* TASK STATEMENT: Return each line below that contains the word "icon". Case counts.

---- RECORDS SHOWN

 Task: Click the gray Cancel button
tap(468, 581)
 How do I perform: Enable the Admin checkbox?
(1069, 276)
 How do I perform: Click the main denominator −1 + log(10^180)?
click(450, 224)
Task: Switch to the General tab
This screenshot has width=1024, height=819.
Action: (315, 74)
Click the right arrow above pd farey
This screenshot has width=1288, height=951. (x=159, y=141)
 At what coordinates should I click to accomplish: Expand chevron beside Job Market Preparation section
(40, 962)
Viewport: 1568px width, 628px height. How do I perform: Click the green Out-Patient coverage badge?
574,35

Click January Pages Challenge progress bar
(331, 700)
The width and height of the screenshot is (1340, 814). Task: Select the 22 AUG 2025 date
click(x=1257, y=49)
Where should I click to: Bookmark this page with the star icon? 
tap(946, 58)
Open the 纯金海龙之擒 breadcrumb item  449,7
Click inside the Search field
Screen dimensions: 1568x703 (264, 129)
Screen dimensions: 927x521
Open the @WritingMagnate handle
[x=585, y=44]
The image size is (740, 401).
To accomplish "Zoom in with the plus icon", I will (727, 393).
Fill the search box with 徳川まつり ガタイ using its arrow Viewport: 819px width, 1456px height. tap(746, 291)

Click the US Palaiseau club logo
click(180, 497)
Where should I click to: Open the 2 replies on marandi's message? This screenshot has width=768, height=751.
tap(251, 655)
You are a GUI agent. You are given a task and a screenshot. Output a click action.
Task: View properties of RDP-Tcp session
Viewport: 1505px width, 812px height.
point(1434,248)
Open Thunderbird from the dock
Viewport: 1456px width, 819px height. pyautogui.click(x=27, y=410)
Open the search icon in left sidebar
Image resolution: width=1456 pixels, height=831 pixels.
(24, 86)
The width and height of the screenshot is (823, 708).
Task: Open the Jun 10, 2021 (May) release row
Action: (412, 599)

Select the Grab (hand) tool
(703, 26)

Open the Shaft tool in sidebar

--------

* RESULT BELOW:
Where should I click to: Bookmark this page with the star icon? 
To accomplish "Zoom in with the plus icon", I will (727, 393).
Open the search icon in left sidebar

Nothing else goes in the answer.